Could you please help me to solve the following integral equation?
$$y(x)=e^{-x^2/2}+\lambda\int^{+\infty}_{-\infty}e^{-i(x-z)}y(z)dz$$ I tried to turn the exponentiential term into its trigonometric form and tried to solve the equation obtain in term of new constants $c_1=\int^{+\infty}_{-\infty}cos(z)y(z)dz$ and $c_2=\int^{+\infty}_{-\infty}sinz(z)y(z)dz$. But I obtained for $c_1$ $$c_1=\int^{+\infty}_{-\infty}cos(z)e^{-z^2/2}dz+\lambda (c_1+ic_2)\int^{+\infty}_{-\infty}cos^2(z)dz+\lambda(c_2-c_1i)\times\int^{+\infty}_{-\infty}cos(z)sinzdz.$$ I can't go further.
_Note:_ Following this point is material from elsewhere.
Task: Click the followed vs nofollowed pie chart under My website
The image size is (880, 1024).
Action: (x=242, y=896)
I also applied the Fourier transform on both sides and obtained that this equation has a unique solution iff $$1-\lambda\hat{K}(\alpha)\neq 0$$ where $$\hat{K}(\alpha)$$ is the Fourier transform of $e^{-ix}$. But I think (I am not sure) the Fourier transform of such a function is the dirac function $\delta_{-\alpha}$, and I don't know how to proceed.
Please need help. Thanks in advance.
As far as I can see the equation has a solution only if $\lambda=0$.
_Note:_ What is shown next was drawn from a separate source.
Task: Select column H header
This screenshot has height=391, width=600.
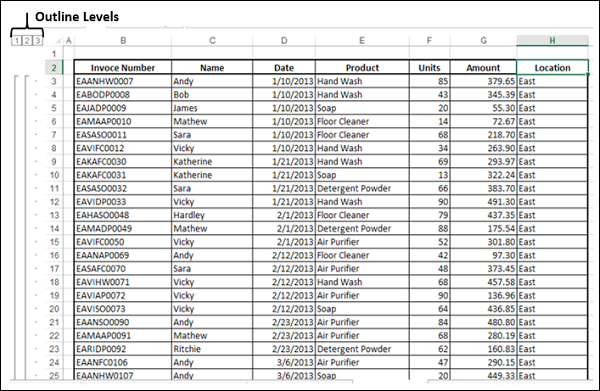Action: coord(552,41)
Let $y(x)$ be a solution. Multiply both sides with $e^{ix}$. Then we have \begin{equation} w(x)=e^{ix-x^2/2}+\lambda\int_{-\infty}^{\infty}w(z)\,\mathrm{d}z,\tag {1} \end{equation} where $w(x)=e^{ix}y(x)$. Put \begin{equation*} C =\int_{-\infty}^{\infty}w(z)\,\mathrm{d}z. \end{equation*} Then $C$ is a constant and $w(x)= e^{ix-x^2/2}+\lambda C $. However, the integral in $(1)$ is convergent. Thus $\lambda C = 0$.
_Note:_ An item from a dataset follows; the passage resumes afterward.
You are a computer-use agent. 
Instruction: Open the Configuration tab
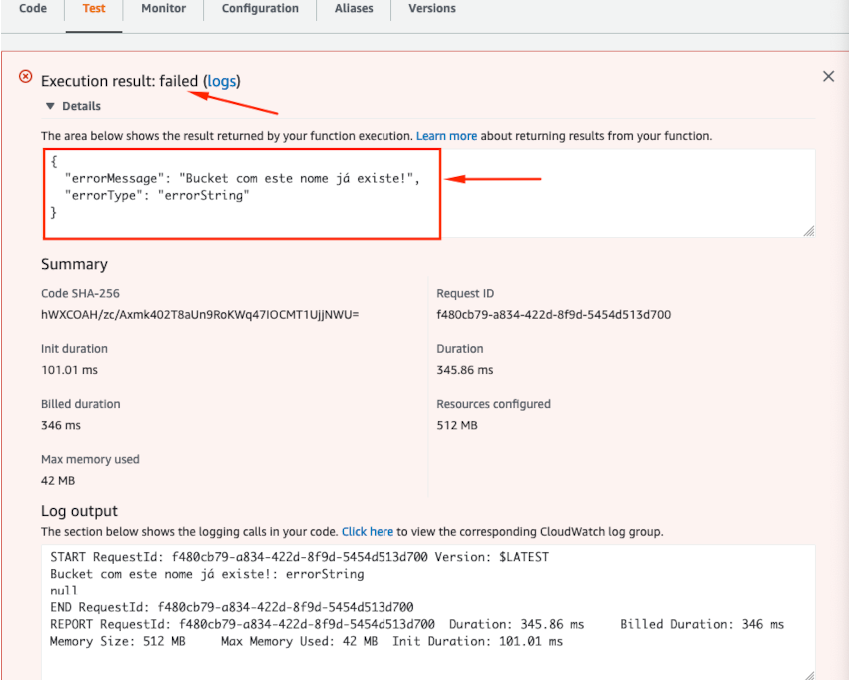[x=260, y=9]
If $C=0$ then $w(x)= e^{ix-x^2/2}$ and \begin{equation*} C=\int_{-\infty}^{\infty}w(z)\,\mathrm{d}z= \int_{-\infty}^{\infty}e^{iz-z^2/2}\,\mathrm{d}z =\sqrt{\dfrac{2\pi}{e}} \neq 0. \end{equation*} What remains is the alternative $\lambda= 0$.